Failure: God’s gift to us, seriously!

The short version of this post could be:  do it, fail.  Obviously, however, I wanted to elucidate my thoughts a bit.

It’s no secret, if you’ve lived in our house long enough, that your dad and I have a few flaws.  One of mine, is my propensity toward making projects and schedules and then failing.  Perhaps you’ve heard your exasperated father bemoan this?  If you don’t know what I’m talking about, and I can’t imagine you don’t, I’ll give you a short list of my most noticeable failings:  the cleaning schedule, the homeschool schedule, the exercise schedule, daily prayer time, anything Advent prep, potty-training regiments…I could probably go on if given more time.  In short, I often have a lot of big ideas that don’t go far.

Dad knows this about me, and often laughs or sarcastically receives any excited proclamations I lay down.  This usually happens at dinner and sounds something like this (I’m sure this will sound familiar!):

Me:  So I was thinking, since I’m having trouble getting the kids to (insert current dilemma here), I thought I’d try setting a regular time each day/week/month for us to (insert fix to said dilemma).  This way, instead of just kind of addressing it, we’ll constantly reinforce it and it will become a habit.

Dad:  Ah yes, a  schedule.  That works well.  I mean, I can think of so many of your schedules that have worked.  There’s the…wait, no…well there’s the…no, not that one either, well surely it will work this time!

Me:  Shut up.

Dad:  No really, make the schedule, I’m sure it will work this time.

Me:  I hate you (said with love!).

Sound familiar?  Well, it probably does because I do it all the time.  Your dad will ask sometimes why I keep setting myself up for failure like this.  Why I don’t try a new approach since this one isn’t working.  I never have an answer for him other than, this will work eventually.  Often I’m essentially forcing the square peg into the round hole.  I’m destined for failure.

I could react to this with despair and just give up.  Indeed, sometimes I have (I’m sure you can see this when it comes to cleaning the house).  I could react to this by changing my ways.  I’m sure I’ve tried, though I always fall back on what’s comfortable.  Or, I could keep trying.  That’s what I’m known for and I think that’s a good thing!

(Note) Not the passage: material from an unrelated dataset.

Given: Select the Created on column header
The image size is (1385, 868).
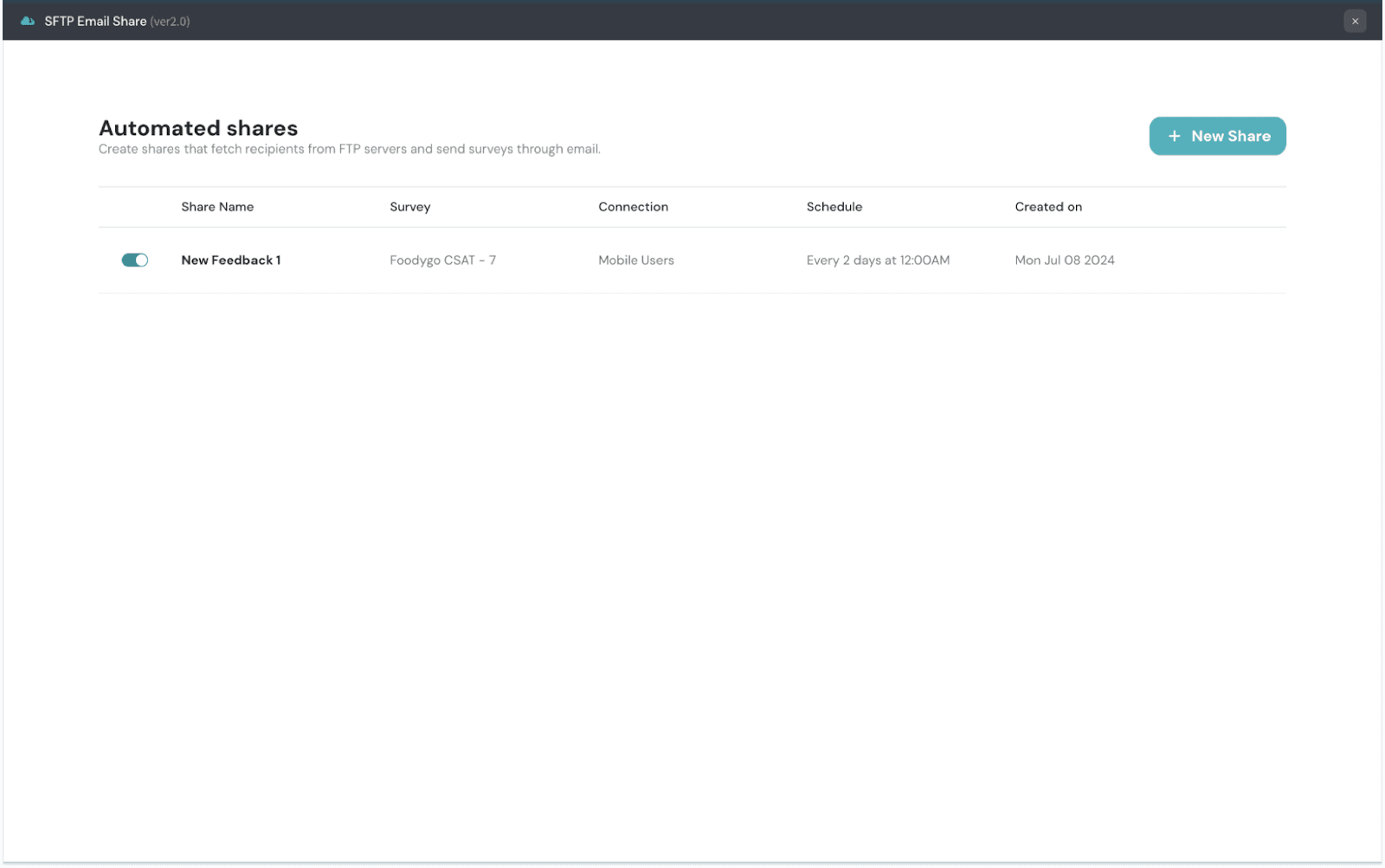Looking at the screenshot, I should pyautogui.click(x=1048, y=207).
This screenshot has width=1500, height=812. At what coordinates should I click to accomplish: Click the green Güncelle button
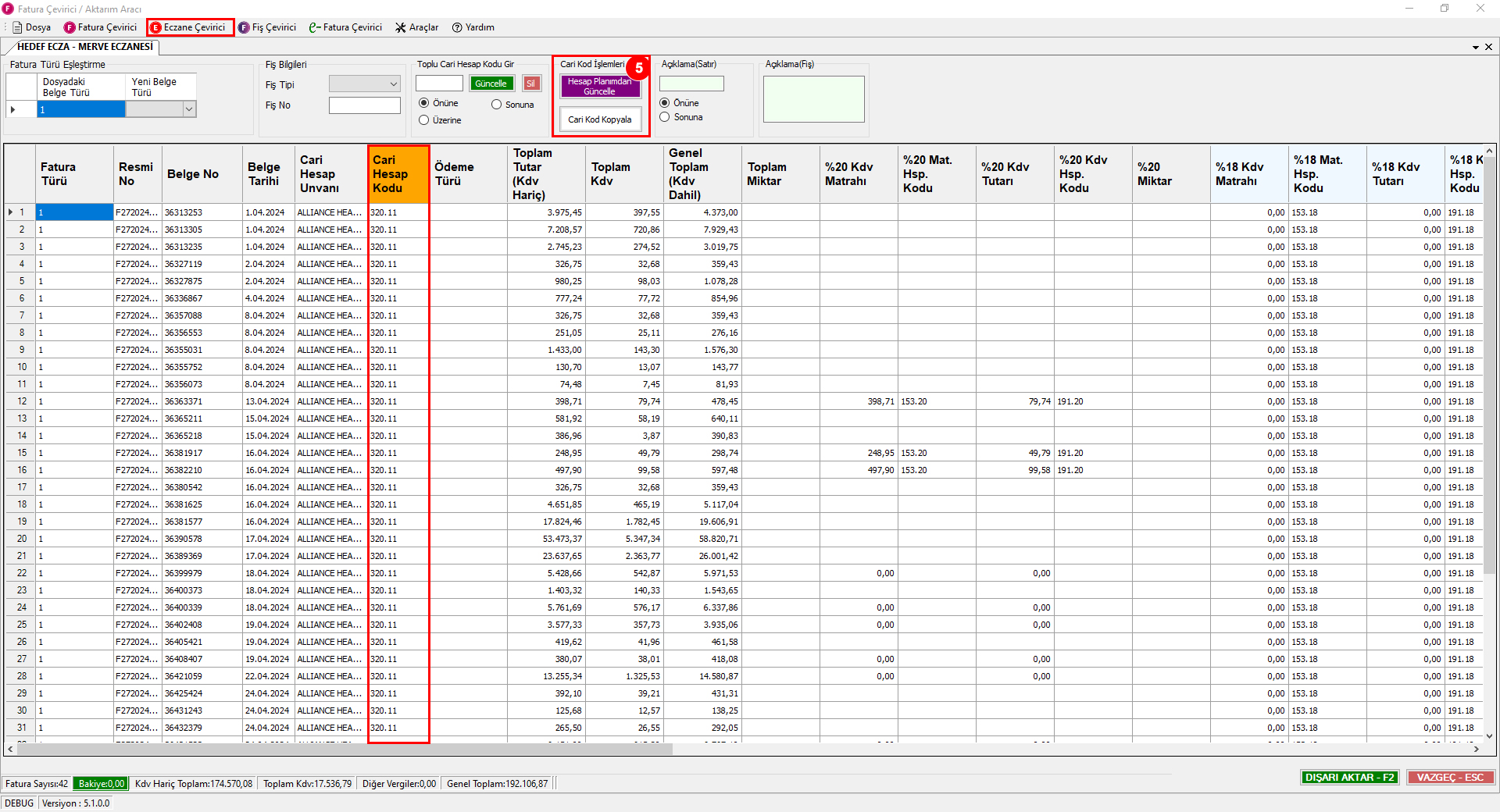coord(491,84)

When your oldest sister started watching Yo Gabba Gabba, she would sing a song:  “Don’t stop donk-a-butt.”  It took about six months before we finally got what she was saying:  Don’t stop, don’t give up (obviously we didn’t watch Gabba with her…we turned it on while we did something else–sound parenting, kids!).  It’s a nice and inspirational Gabba hit (sorry for the terrible quality, but it’s what I could find).  I’ve taken to singing it at times to motivate you, but I’m getting away from my larger point.

Why is it important that you don’t give up?  Why keep forcing the square peg in the round hole?  Is it so that you can eventually be successful and make all your plans work?  Well, I hope you’re successful, but no.  Is it because if you keep trying you’re guaranteed to succeed?  No.  Is it because eventually you’ll learn to do it right?  No, that’d be nice, but isn’t always possible or guaranteed.  So why?  Because if you don’t give up, you’ll continue to fail and failure is good.  It is necessary, it is why we’re here.

You see, I work hard to get it right and I sometimes do a fantastic job.  So good, in fact, that I start to think a little too much of my plans and provisions.  Then WHAM!  I fail.  Often the failure is pretty tough to take.  But what it usually does, is knock me down and make me…PRAY!  It helps me see that God is the only path to my success.  This doesn’t mean I pray and then my cleaning schedule works.  That thing will never work until I learn to get off my butt and actually embrace the idea of cleaning something regularly, even when it doesn’t look too dirty.  It means that I need God’s help making plans and provisions.  It means it’s not about what I want and I can do, it’s about what I’m called to do for Him, what I’m called to do for others.  It’s not about me at all.  Failure teaches that.  It makes us turn to Him instead of to ourselves.

Everytime I fail, I eventually learn this.  Oh sure it’s a process that usually has me mourning a bit over my loss or my lack of success, but in the end, I’m turning back to Him and asking for His help, His guidance, His know-how.  Ultimately, that’s what’s so great about failure, it’s what’s so necessary.  It’s also why, when you look back at your life, I hope you see there were many times when I allowed you to fail, when your dad allowed you to fail, so that you could do the same.